Parece haver uma certa tendência contemporânea de escape às emoções. Vivemos dias em que só importam os números, os objectivos, os ganha-pães. Os sentimentos, esses, são empurrados para o canto da sala. Depois, quando nos certificamos de que mais ninguém nos está a ver, autorizamo-nos, com conta, peso e medida, a descarregar emoções — as boas e as más — sobre quem nos é próximo ou transferimo-las para um animal de estimação. E depois, estranhamente ou não, o Chagas Freitas é top de vendas por ser um quase-sucedâneo do Gallo ou do Oliveira da Serra.

Estar apaixonado é um regresso à infância. É ver nascer uma novidade que nos pode trazer uma infinitude de possibilidades ao marasmo das vidas que tínhamos. Apaixonarmo-nos possui um cunho de experiência religiosa. Uma coisa tipo “antes da Ana” e “depois da Ana”. “A minha vida antes da Ana andava no lixo, era tudo uma seca, não via cores em lado nenhum. E depois a pirralha aparece-me à frente e está feito o desatino: com ela por perto, tudo faz sentido, é como se me tivessem oferecido a Pedra de Roseta e agora o mundo já não é lugar assim tão indecifrável”, conta-nos alguém de olhar inebriado.

Não é, portanto, de espantar que os apaixonados sejam profundamente irritantes. Tornam-se invencíveis, crêem cegamente na maravilha que lhes foi acontecer. Não têm receio de se tornar ridículos por fazerem vozinhas parolas ou criar um dialecto próprio. A eles, só lhes importa verdadeiramente a opinião da cara-metade. E, senhores, quem os pode censurar?

Esta profunda crença no amor coloca de parte os racionalismos do quotidiano. Esquecemos para sempre os erros do ontem para colocar uma esperança inefável no amanhã. Esta pessoa aparece e damos por nós a conferir toda a autoridade ao Billy Corgan por ter escrito a “Ava Adore”. Damos por nós a acreditar com uma profunda convicção que também nós poderemos ser um Saramago e uma Pilar, um Miguel Esteves Cardoso e uma Maria João. E mesmo quando já se têm dez ou vinte anos de casalismo no CV, a coisa ainda tem o potencial todo para se manter. Tal como acontece com aqueles que idolatramos nas artes do companheirismo.
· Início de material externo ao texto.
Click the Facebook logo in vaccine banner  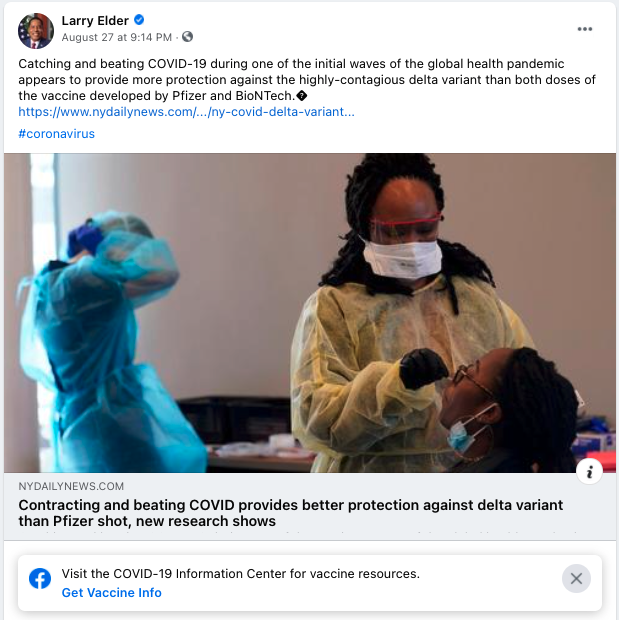coord(40,579)
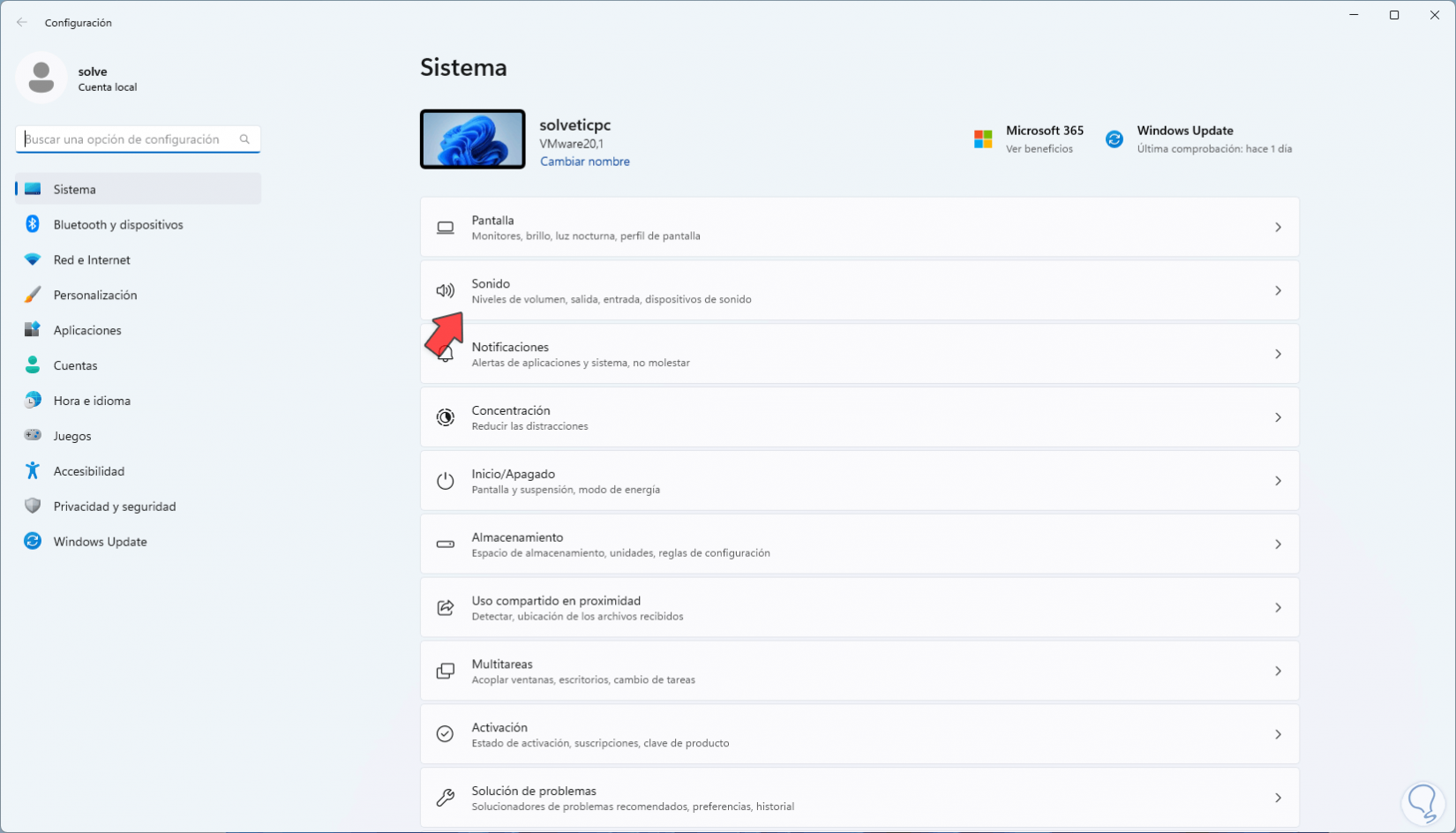
Task: Click the Solución de problemas wrench icon
Action: point(446,798)
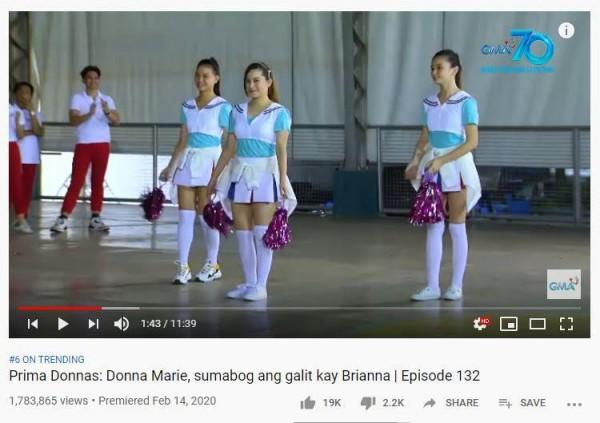Skip to the previous video
The image size is (600, 423).
(33, 324)
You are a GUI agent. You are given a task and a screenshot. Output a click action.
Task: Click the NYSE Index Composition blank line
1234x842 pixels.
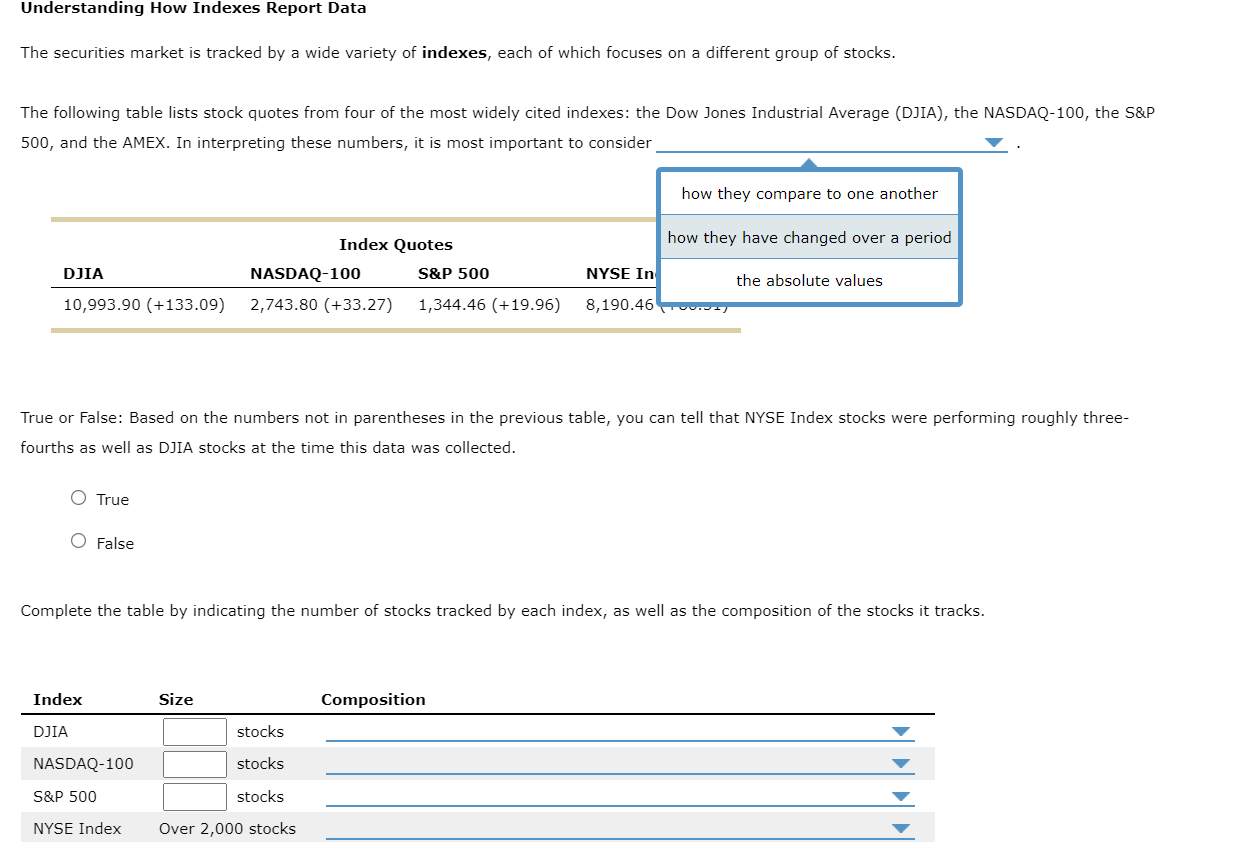[x=600, y=832]
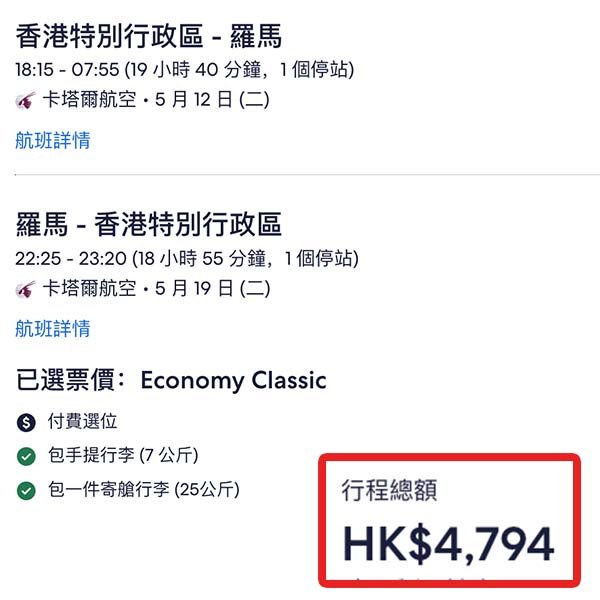Click the 卡塔爾航空 5 月 12 日 label
This screenshot has height=600, width=600.
point(155,100)
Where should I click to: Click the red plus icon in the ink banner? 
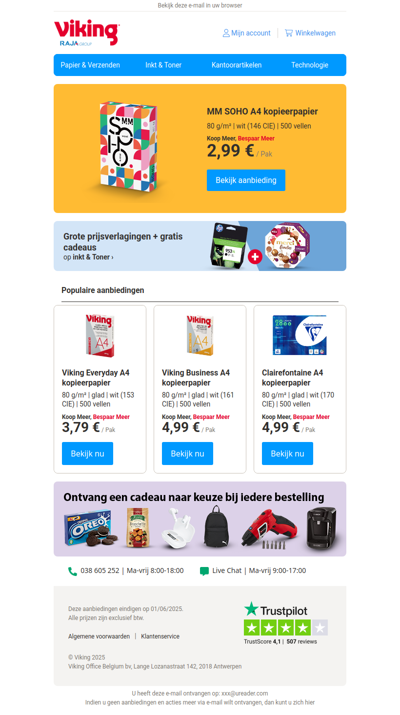(255, 257)
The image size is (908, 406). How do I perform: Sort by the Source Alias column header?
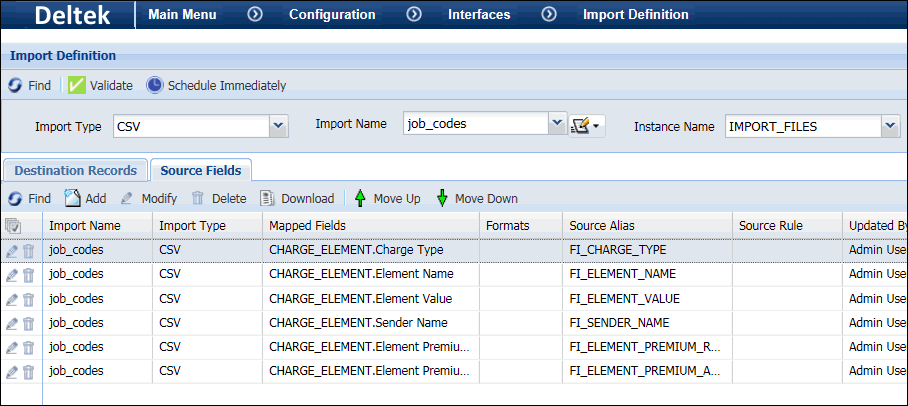(601, 227)
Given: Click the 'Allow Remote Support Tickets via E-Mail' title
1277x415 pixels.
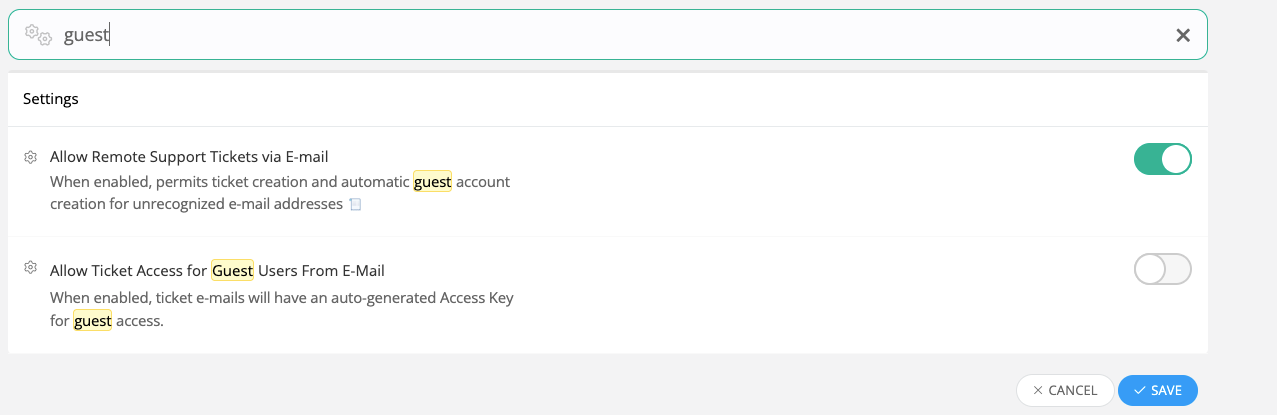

E depois a fé aumenta-se-nos através dos actos corriqueiros. Não são apenas as mensagens que inundam os telefones ou as paixões que se vão cumprindo entre os lençóis ou noutros lugares mais afoitos. Há tanta coisa que as palavras não dizem. Os toques, os cheiros, os olhares. Tudo se torna familiar. Tornamo-nos irracionais. Seja quando julgamos (erradamente) vislumbrar, ao longe, o alvo da nossa paixão ou quando um transeunte traz o mesmo perfume dela. Deixamo-nos abalar, agarramos no telefone e tentamos tocar naquele ser único só mais uma vez. Antes da próxima. E da seguinte.

Estar apaixonado é, sobretudo, crença. No futuro, no sucesso, no potencial que duas pessoas podem ter em ser ainda mais que a simples soma de ambas as partes. É estar a jogar à sueca e descobrir que, mesmo sem ter muitos trunfos, tem de se fazer o maior número possível de vazas com a mão que nos calhou. Condicionalismos hão-de existir sempre, mas a primazia deve ser dada às coisas simples, irresistíveis e irracionais. Não há volta a dar. E, para isso, reordenam-se vidas em prol de algo maior.

Mas estar apaixonado também é dor. A dor da expectativa e da possível desilusão, a dor da não-correspondência e até a dor de causar nos amigos uma intolerância por nos termos tornado insuportáveis aos ouvidos de quem se ainda dá ao trabalho de nos escutar. As dores das dúvidas, das interrogações, até das discussões clivadas. E a pior de todas: a dor do medo da verdade.

Se calhar o Chagas Freitas é que a sabe toda. Não dá para falar de amor sem azeite à mistura.